I nomi sono indicati sull’opuscolo distribuito all’ingresso, venti domande e venti risposte del candidato sindaco su Mps. Sono quelli dei consiglieri comunali della maggioranza «che votarono contro la mia richiesta di discontinuità » e pochi mesi dopo fecero cadere la giunta dall’interno. Alcuni di loro, sospesi ma non espulsi dal Pd, sono nelle liste civiche che sostengono l’avversario di Ceccuzzi alle prossime amministrative. Anatema: «Personaggi contrari al cambiamento, che dovrebbero chiedere scusa alla città ». 

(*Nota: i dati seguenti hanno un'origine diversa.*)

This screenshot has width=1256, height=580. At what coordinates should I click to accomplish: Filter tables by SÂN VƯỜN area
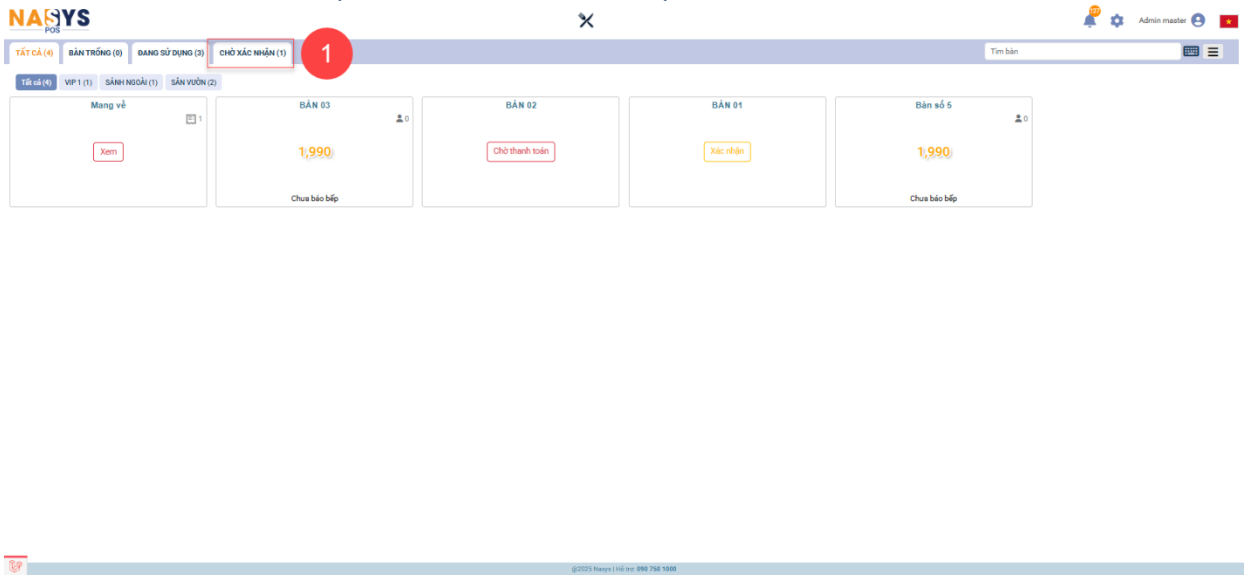point(194,83)
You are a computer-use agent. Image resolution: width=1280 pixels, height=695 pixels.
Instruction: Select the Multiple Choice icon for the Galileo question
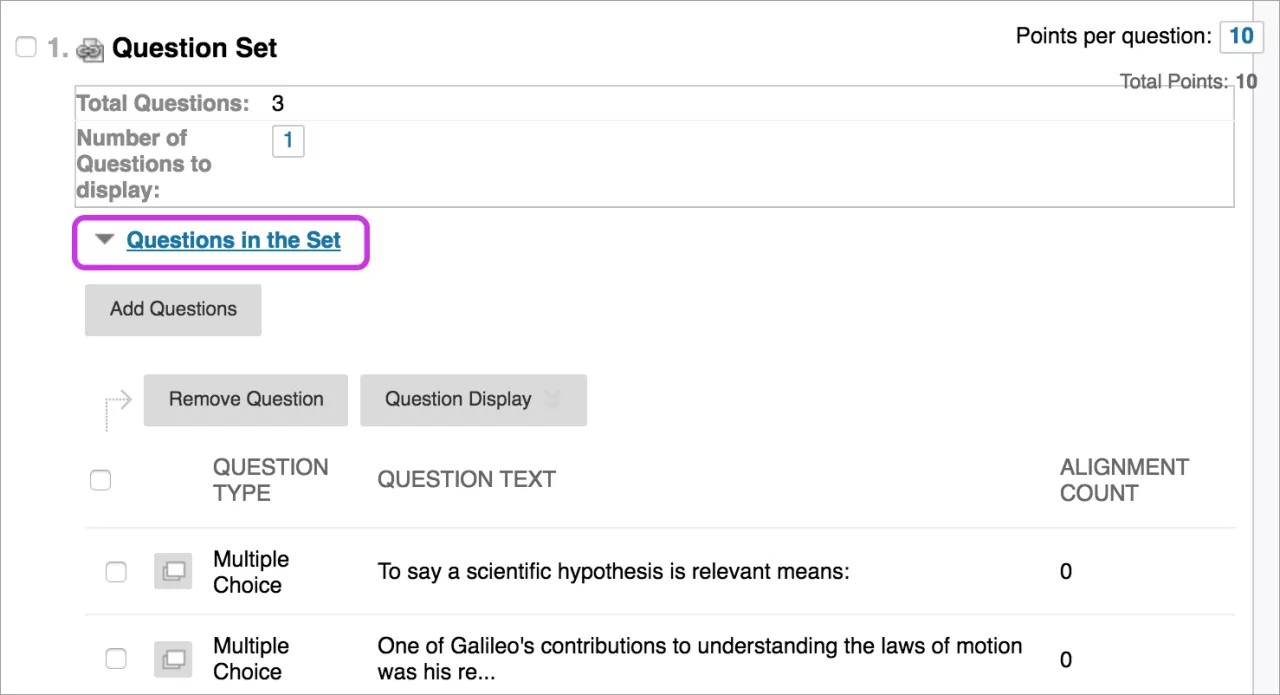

Alla fine questo disprezzo così evidente nella sala gremita si tramuta in una doppia debolezza. L’intento della serata non era solo quello di fornire spiegazioni alla cittadinanza. Anche la voglia di tirarsi un po’ su ha giocato la sua parte. Anche per questo la quota di truppe cammellate convocate per l’occasione era notevole. Nonostante una folla amica, non tutto è filato liscio, qualche dissidente ha mostrato segni di insofferenza piuttosto marcata. 
«Io il Ceccuzzi non lo voglio sentire» è stata l’esclamazione di un distinto signore che se n’è andato mentre il «suo» candidato prendeva la parola per l’introduzione. Si è comunque perso una auto critica già  sentita, che ha riservato la novità  di un attacco ai sindacati della banca. Anch’essi, secondo Ceccuzzi, grandi sostenitori del pagamento cash di Antonveneta invece di un più ragionevole concambio che avrebbe diminuito la quota di azioni «senesi» in Fondazione. «C’era l’egemonia di questa posizione autoreferenziale che alla fine ha danneggiato sia la città  che la forza lavoro del Monte». 
Le domande dei cittadini non prevedono risposta. Sono esortazioni, inviti ad agire, ma non si sa come. C’è un’aria di smarrimento evidente, sul palco e in sala. Tutti si conoscono e si chiamano per nome. Ma in questi giorni c’è sempre qualcuno che canta fuori del coro, che del mea culpa non ne ha mai abbastanza. «In buona o cattiva fede, il Pd ha un conflitto di interessi naturale che non ha ancora risolto. Le nomine in Fondazione e in Banca le fate voi. Non può essere normale che ogni sindaco o assessore uscente sia poi diventato capoufficio di qualche divisione Montepaschi». Eugenio Nocito, bancario in pensione fa il pieno di applausi. Sul palco, Ceccuzzi muove la bocca. Non si capisce se è un sorriso o una smorfia. Per essere una partita che si giocava in casa, poteva andare meglio.